Given the set of integers modulo $n$, can all functions from this set to itself be expressed as polynomials?

Suppose you have a composite $n=ab$, with $a,b>1$. Any function that satisfies $f(0)=0, f(a)=1$ can not be a polynomial otherwise we would have $$0=b\left(f(a)-f(0)\right)=b$$ in $\mathbb Z/n\mathbb Z$, which is a contradiction. However this is not a problem for $n$ prime, where you can use Lagrange interpolation to represent any function as a polynomial.

The 1995 paper On polynomial functions from $\mathbb{Z}_n$ to $\mathbb{Z}_m$ in Discrete Mathematics, Vol. 137, proves the following strongly related result:

Theorem: Every function $f:\mathbb{Z}_n \rightarrow \mathbb{Z}_m$ is a polynomial function if and only if $n$ is not greater than the least prime factor of $m.$

To see the necessity, note that if $p|m$ then the representing polynomial $F \in \mathbb{Z}[x]$ for the function $f$ will satisfy $F(0)\equiv F(p) \pmod p$ so those values cannot be chosen independently.

For the sufficiency, since $n$ is not greater than the least prime factor of $m$ one has $(i-1,j)=1,$ for any $i\neq j$ and $i,j\in \{0,1,\ldots,n-1\}.$ Thus $i-j$ is a unit in $\mathbb{Z}_m.$ Let $(i-j)^{-1} \in \mathbb{Z}_m$ be denoted by $c_{ij}.$

If $f:\mathbb{Z}_n \rightarrow \mathbb{Z}_m$ is given by $f(i)=b_i,$ for $i=0,1,\ldots,n-1$ the following expression $$ F(x)=\sum_{i=0}^{n-1}b_i \prod_{\stackrel{j=0}{j\neq i}}^{n-1} c_{ij}(x-j) $$ will represent the function $f.$

If $F:\Bbb Z/n\Bbb Z\to \Bbb Z/n\Bbb Z$ is given by a polynomial then for each $m \mid n$, $F(a)\equiv F(a+m)\bmod m$. Not all functions satisfy this condition.
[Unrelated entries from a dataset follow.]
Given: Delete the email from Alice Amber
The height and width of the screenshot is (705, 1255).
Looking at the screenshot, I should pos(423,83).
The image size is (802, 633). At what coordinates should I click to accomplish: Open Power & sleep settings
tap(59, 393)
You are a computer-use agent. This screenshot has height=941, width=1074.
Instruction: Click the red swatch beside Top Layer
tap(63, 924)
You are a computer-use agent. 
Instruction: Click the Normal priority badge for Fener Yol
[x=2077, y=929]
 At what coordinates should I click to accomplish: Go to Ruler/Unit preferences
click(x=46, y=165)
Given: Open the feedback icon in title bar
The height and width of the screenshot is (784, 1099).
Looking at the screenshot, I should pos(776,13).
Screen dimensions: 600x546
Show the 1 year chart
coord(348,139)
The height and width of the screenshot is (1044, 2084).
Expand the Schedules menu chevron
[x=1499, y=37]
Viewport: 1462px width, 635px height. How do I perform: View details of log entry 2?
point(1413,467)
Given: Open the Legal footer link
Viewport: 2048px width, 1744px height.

If $n$ is squarefree and $F$ satisfies this condition then it is given by a polynomial: let $n=\prod_j p_j$, $c_j \frac{n}{p_j} \equiv 1\bmod p_j$, we'll have $$F(x) =\sum_j c_j \frac{n}{p_j^{e_j}} \sum_{a=0}^{p_j-1} F(a)(1-(x-a)^{p_j-1}).$$

I don't know if there is a simple congruence condition ensuring that $F$ is given by a polynomial when $n$ is not squarefree.